When I try to imagine what it was like back then I find myself quite challenged.  The “Church” today is transitioning into something different than what it has been.  We used to be a, if not the, foundational institution.  Now we are not necessary to the public good anymore at least not in the eyes of the public.  We’re not the Mainline church anymore.  We are the Sideline church.[1]  In this time of transition I, like John the Baptist, would like to know what Jesus is up to.  I feel like I’m blind to seeing what Jesus is doing.  I feel deaf to his voice and powerless to leap.  Churches are dying; I want to see them raised to new life. Where is Jesus in all this?  Where’s the Holy Spirit?  What’s God up to?  God is with us.  This is all part of his plan.  But what is he up to?  Where are we going?
The position the church finds itself in now in our culture is very much like what it was in the first century?  So we must ask, why did the early church spread so far and wide and not get snuffed out?  Well, they were Resurrection people.  They unquestionably knew that the God and Father of the Lord Jesus Christ had in the power of the Holy Spirit raised Jesus from the dead.  They knew this because God the Father had poured that same Holy Spirit upon (into) them and bonded them to Jesus and changed them, raised them to new life – an actual new humanity which they called “in Christ”.  They faithfully lived as New Creation in the midst of the Old empowered by the Holy Spirit.  Their way of life was marked by the way of the cross.  Their fellowship was (and this is attested to by non-Christian 1st and 2nd Century historians) distinguished as being filled with compassion, peaceful, and just.
The Apostle Paul summed it up when he said, “I have been crucified with Christ; and it is no longer I who live, but it is Christ who lives in me.  And the life I now live in the flesh, I live by (in) the faithfulness of the Son of God, who loved me and gave himself for me” (Gal. 2:19-20).  What the people in the crowds experienced as physically restored sight, hearing, and abilities, the early Christians experienced as new life “in Christ” and they worshipped and they did this in the midst of a culture that was contrary to them and that often persecuted them.
Paul also said in Philippians, “My goal is to know him (Jesus) and the power of his resurrection and the fellowship of his sufferings, being conformed to his death” (Phil. 3:10).  He didn’t say, “I just want to be a good person, and have my private beliefs, and hope for heaven when I die if anything.”  He desired personal transformation that was in accordance with a cross-based way of faithfulness.  This hunger for personal transformation in Christ by the work of the Holy Spirit is where we need to be right now in this transforming transition.  
          “Jesus, teach me who you are?”  That needs to be our first prayer in the morning.  To hunger for knowing who Jesus is the beginning of seeing, of hearing, of leaping, of becoming clean, and indeed being raised from the dead.  Jesus, teach me/teach us, who you are.  Amen.







[1] This is a borrowed phrase from I know not where.

• **Stored data entries**:

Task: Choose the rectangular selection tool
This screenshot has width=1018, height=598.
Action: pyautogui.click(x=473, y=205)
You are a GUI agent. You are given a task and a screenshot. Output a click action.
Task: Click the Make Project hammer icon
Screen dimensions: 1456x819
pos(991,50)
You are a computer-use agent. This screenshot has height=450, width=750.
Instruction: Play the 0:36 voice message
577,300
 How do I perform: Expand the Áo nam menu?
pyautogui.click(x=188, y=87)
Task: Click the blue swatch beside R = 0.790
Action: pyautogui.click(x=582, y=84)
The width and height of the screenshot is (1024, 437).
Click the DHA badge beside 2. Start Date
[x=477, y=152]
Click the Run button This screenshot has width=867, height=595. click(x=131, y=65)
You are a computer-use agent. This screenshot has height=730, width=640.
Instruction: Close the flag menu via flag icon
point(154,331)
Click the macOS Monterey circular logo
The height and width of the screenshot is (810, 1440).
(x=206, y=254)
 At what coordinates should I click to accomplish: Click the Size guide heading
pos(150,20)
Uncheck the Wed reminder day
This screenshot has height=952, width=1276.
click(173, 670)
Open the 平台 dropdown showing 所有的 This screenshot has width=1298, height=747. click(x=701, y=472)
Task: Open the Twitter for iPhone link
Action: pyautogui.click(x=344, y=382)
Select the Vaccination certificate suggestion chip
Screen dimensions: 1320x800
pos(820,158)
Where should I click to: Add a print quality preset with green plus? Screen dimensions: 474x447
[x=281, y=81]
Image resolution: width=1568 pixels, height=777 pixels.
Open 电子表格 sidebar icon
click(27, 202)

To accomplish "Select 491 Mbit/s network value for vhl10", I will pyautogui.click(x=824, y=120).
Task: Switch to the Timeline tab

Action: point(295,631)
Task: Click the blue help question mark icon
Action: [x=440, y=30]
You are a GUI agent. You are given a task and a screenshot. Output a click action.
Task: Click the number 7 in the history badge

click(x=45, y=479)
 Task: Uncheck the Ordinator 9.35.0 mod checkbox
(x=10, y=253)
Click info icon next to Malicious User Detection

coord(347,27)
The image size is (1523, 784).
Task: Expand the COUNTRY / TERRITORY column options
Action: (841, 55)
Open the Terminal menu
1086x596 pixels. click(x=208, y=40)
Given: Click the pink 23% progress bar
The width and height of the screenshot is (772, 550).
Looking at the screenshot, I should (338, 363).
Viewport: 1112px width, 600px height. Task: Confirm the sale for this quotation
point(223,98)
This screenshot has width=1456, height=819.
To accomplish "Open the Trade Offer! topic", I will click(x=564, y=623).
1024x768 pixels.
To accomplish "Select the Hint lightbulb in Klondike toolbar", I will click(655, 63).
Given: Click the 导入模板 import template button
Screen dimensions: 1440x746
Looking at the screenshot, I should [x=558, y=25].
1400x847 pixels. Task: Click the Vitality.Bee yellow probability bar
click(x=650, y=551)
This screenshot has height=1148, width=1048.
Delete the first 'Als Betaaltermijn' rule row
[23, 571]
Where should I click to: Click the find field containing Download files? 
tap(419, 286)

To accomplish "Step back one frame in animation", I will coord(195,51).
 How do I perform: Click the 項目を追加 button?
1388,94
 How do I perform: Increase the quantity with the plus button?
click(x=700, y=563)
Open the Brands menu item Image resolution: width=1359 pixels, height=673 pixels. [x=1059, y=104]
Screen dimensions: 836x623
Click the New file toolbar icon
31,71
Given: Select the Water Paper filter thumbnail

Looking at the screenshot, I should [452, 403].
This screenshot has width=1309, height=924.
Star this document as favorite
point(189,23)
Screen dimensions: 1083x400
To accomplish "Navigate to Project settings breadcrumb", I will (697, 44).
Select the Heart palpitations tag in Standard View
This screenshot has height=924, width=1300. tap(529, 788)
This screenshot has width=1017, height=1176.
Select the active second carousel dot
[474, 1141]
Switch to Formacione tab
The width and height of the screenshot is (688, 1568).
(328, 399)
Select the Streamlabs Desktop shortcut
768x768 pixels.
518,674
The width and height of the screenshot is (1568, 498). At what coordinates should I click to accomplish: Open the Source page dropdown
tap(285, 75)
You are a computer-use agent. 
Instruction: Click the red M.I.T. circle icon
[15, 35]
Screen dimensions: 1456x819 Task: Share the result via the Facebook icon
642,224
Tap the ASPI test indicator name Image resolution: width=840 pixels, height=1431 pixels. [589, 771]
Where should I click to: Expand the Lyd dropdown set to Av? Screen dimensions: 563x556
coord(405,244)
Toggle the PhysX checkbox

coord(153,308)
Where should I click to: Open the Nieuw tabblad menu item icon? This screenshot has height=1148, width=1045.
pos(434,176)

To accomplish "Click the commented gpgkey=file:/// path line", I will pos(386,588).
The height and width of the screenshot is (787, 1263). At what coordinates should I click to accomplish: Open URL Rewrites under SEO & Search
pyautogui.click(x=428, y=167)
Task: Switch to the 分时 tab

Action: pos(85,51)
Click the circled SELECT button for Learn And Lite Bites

• **TASKS AND EXERCISES**:
[A] In the text excerpt on the church in transition, how did the early Christians know that Jesus had been raised from the dead? Answer in one to three sentences.
[B] From the text excerpt on the church in transition, extract the part that begins with the words containing "When I try to" and ends with "are we going?".

• **ANSWERS TO THE EXERCISE**:
[A] They knew it because God the Father had poured the same Holy Spirit upon them, bonding them to Jesus and changing them. This raised them to new life, a new humanity they called "in Christ."

[B]
When I try to imagine what it was like back then I find myself quite challenged.  The “Church” today is transitioning into something different than what it has been.  We used to be a, if not the, foundational institution.  Now we are not necessary to the public good anymore at least not in the eyes of the public.  We’re not the Mainline church anymore.  We are the Sideline church.[1]  In this time of transition I, like John the Baptist, would like to know what Jesus is up to.  I feel like I’m blind to seeing what Jesus is doing.  I feel deaf to his voice and powerless to leap.  Churches are dying; I want to see them raised to new life. Where is Jesus in all this?  Where’s the Holy Spirit?  What’s God up to?  God is with us.  This is all part of his plan.  But what is he up to?  Where are we going?